The claim that land and buildings of national importance should also be exempted from Death Duties has been put forward from time to time and was last considered by the National Parks Committee in 1931. This Committee in effect rejected the claim for exemption from Death Duties of lands and buildings of national importance so long as they remained in private ownership. They did, however, recommend the exemption of land and buildings which are given or bequeathed by will to the National Trust or some similar institution. This decision was accepted by the Chancellor of the Exchequer, and a clause was inserted dealing with that point in the Finance Act of 1931, but the Chancellor of the Exchequer of that date was not prepared to give effect to the suggestion that relief should be extended to lands and buildings remaining in private ownership. I am afraid that His Majesty's Government and the Chancellor of the Exchequer to-day do not feel inclined to alter the decision on that point. The object of exempting works of art from the payment of Death Duties was to induce the owner not to sell these works abroad. It was hoped it would give him some inducement to keep them and value them, and for that reason they were excluded from the payment of Duty.

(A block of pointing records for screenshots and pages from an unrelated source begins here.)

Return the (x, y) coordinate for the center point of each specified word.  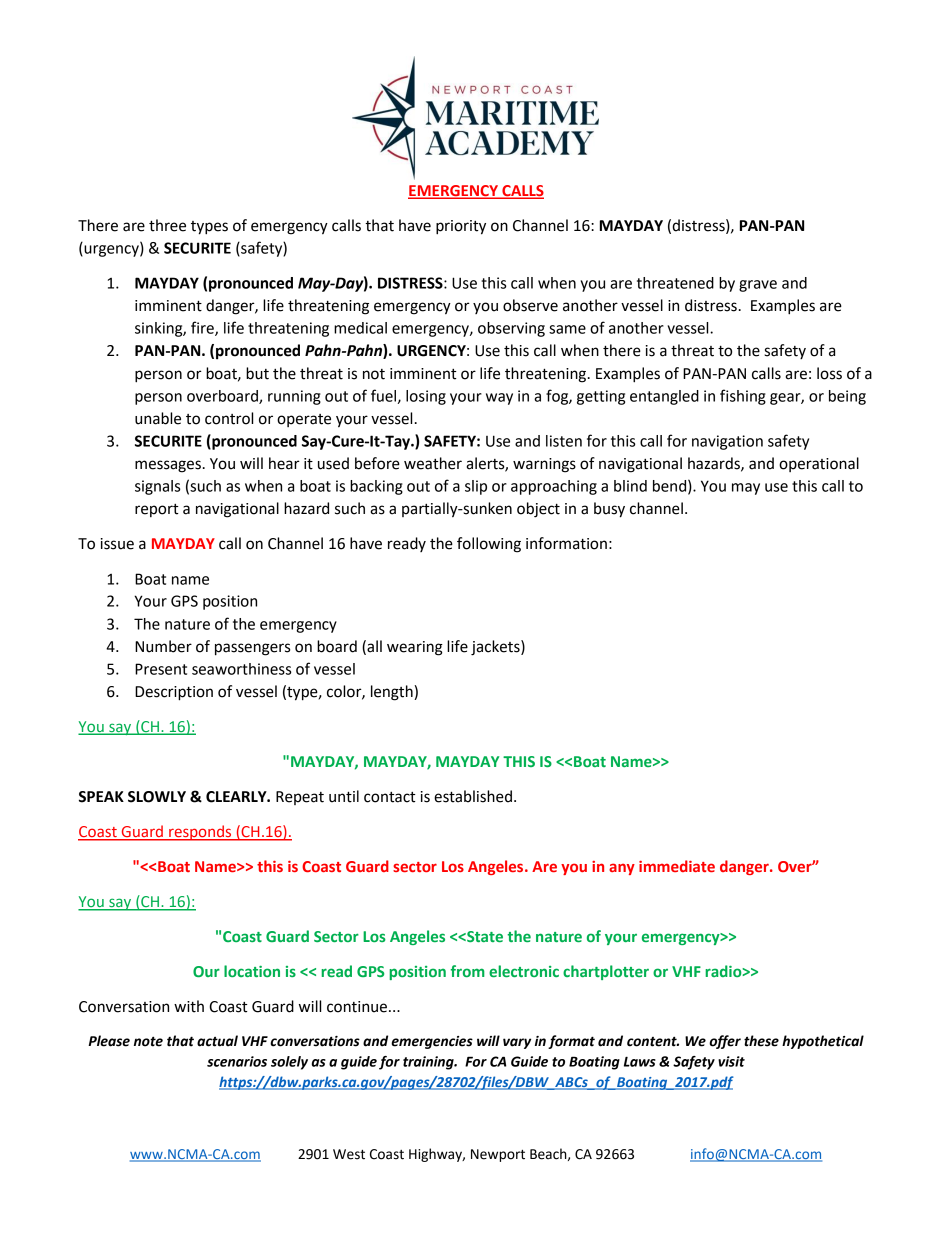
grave (758, 286)
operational (819, 464)
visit (731, 1061)
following (489, 545)
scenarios (237, 1061)
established (473, 796)
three (167, 225)
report (157, 510)
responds (200, 833)
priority (461, 227)
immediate (677, 866)
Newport (498, 1155)
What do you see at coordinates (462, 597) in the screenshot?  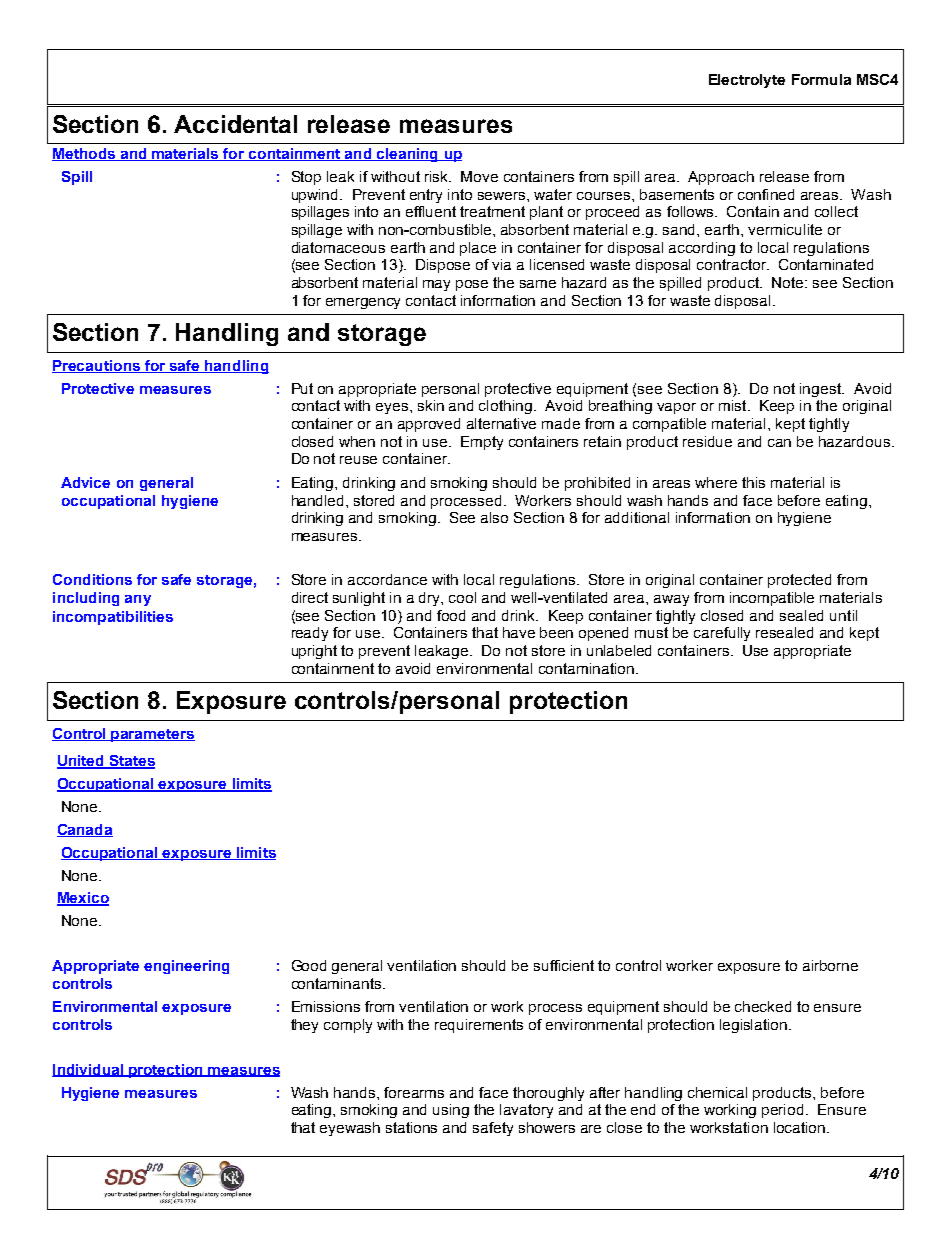 I see `cool` at bounding box center [462, 597].
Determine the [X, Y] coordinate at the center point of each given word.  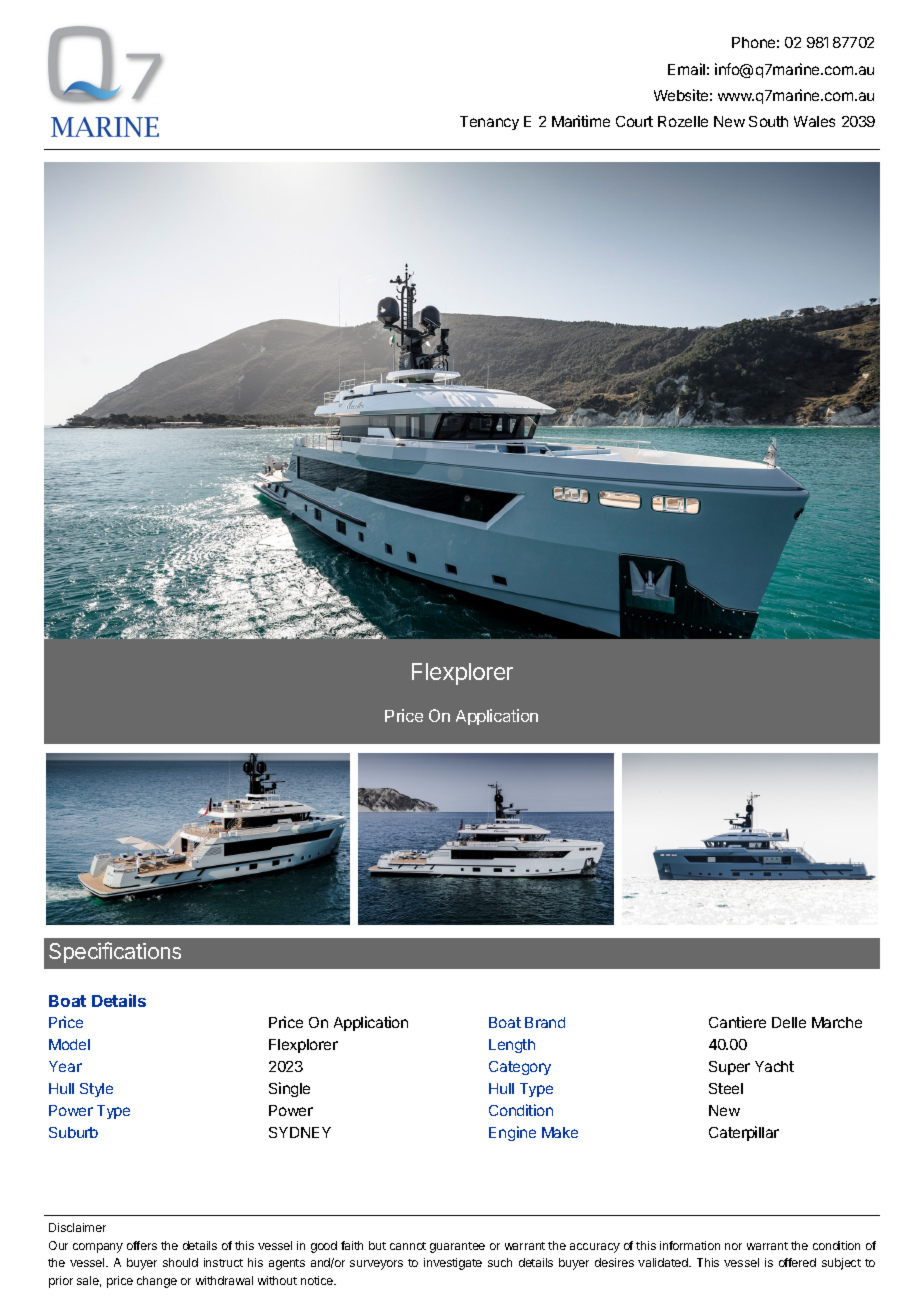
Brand [545, 1022]
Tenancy [489, 123]
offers [142, 1245]
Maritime [581, 121]
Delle [789, 1022]
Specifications [115, 952]
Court [634, 121]
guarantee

I fully agree with my noble friend and with the noble Lord, Lord Mottistone, that these historical buildings entail a very heavy expense to the owner and may be, as they sometimes are, largely kept up for the benefit of an interested and admiring public who have rights of access to the property. These, I am advised, are not considerations which can lead to their exemption from Death Duties, but they are factors which are taken into consideration in determining the value of property on which Duty is chargeable. A large house of historical or artistic importance is not really valued at any very large sum of money for Death Duty purposes. On the contrary, it is valued at an exceptionally small sum. If the owner of the house is also the owner of large property round about it then the graduation of his Death Duties will be due entirely to the value of the land which he owns.

The noble Lord addressed one or two questions to me, and he asked if the document from which he quoted about the situation of the chateaux in France—namely, the Report of the Ancient Monuments Advisory Committee of 1921—could be reprinted. I understand there are a certain number still at the Stationery Office, but if the noble Lord could give me some indication of the number he requires I should be happy to arrange for the publication of further copies of this Report.

I am sorry I cannot accept the Motion of the noble Lord. I hope he will realise that His Majesty's Government fully appreciate that Death Duties are a heavy burden upon the owners of land and the owners of these historical houses, but it would be quite contrary to the decisions of successive Chancellors of the Exchequer if a policy were instituted allowing the owner of an ancient house of historical interest to reside in that house for the remainder of his life and for his heirs and successors to do likewise, and for the maintenance and upkeep of that house to be chargeable to the public purse. I wish sincerely that I could accept the noble Lord's suggestion. Indeed, if he suggested to me that he wished the complete abolition of Death Duties I should be with him, but unfortunately the public purse requires money, and at the present time His Majesty's Government cannot give any indication of relief in the way my noble friend suggests. I would therefore ask him to withdraw his Motion.


My Lords, I beg leave to withdraw.

Motion for Papers, by leave, withdrawn.